Third, I’ve been really good about keeping up my exercise routine.  I’m going into this a bit more later, but while I haven’t been as good as when I have a work routine to keep me on track, I’ve still been pretty consistent and I think this has helped my body stay in balance.  Plus we all know exercise is a major stress reliever.

Fourth, I’ve taken the long view.  I’m not thrilled with being stuck at home all day.  Sometimes I beat myself up for not doing something useful with my time.  What that something useful might be, I don’t know, which is obviously the problem.  But there are a lot of people I know who would be productive somehow- getting uber involved with a volunteer group, starting some adventure they always wanted, or trying out some new job ideas.  But frankly, I’m not that kind of person with innovative ideas.  I have done some volunteer stuff, but I’m hesitant to get really involved and then just cut back drastically and suddenly when I FINALLY get a job.  Plus, a lot of stuff that you think you’d do if you didn’t have to work involve money. Seriously- think about it carefully.  Since I’m an extreme pragmatist when it comes to money- just ask my husband- I feel my job is more to avoid spending unnecessarily than anything.

But I figure that I’ll never have another time in my life with no responsibilities, aside from those to my husband and dogs.  So I’ve decided to just enjoy that while I can.  Most days I take long walks with my big dog.  I’ve been reading a lot, and admittedly watching more TV than I’d like.  I cook, and have tried out different fitness classes at the gym.  Most days I still get up early with my husband, but when I’m really sleepy I allow myself to sleep in because I can.  The only thing I regret is not getting involved in the presidential campaign- I really should have done that.  Oh well, it’s in the past now.
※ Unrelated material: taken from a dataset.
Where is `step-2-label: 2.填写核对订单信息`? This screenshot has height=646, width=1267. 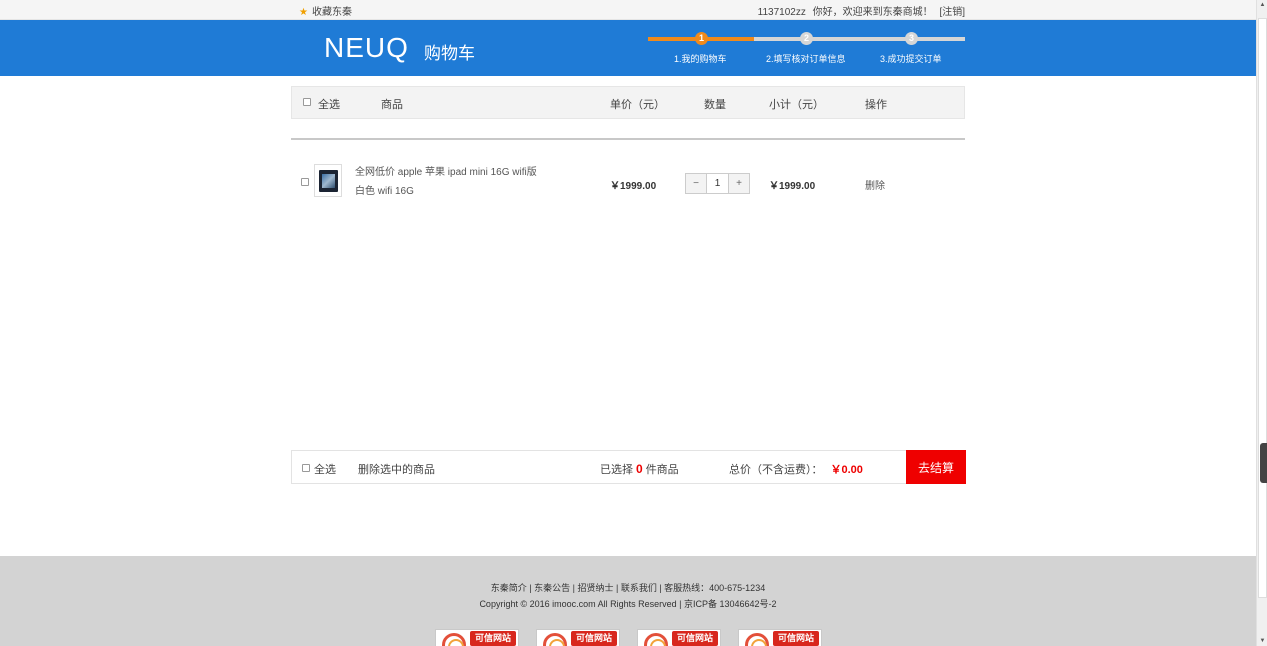 step-2-label: 2.填写核对订单信息 is located at coordinates (806, 59).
So I’m not super stir-crazy.  I’m not that frustrated with my inability to buy stuff- I’m not terribly into shopping anyway.

The only things that I do find extremely frustrating is the inability to make plans.  My best example is New Years Eve.  We’ve been invited to a bit of a soiree with some good friends of ours, but it carries a bit of a price tag.  If I were working, there’d be no hesitation.  But since I’m not, we’re not sure.  We can’t make any vacation plans until I finally line something up.  It looks like a house is still far off in the future, and there’s lots of restaurants we’d love to try but just can’t.  I miss DOING things because of no money.  Yes there are a lot of great things we can do for free, but there are also things that we can’t.  That may seem whiny and first-world problemish, but that’s what bothers me the most about my situation.

All in all, I think that’s a good place to be in.  I’m young, and still have a long career ahead of me.  A few months now will seem like nothing in the long run.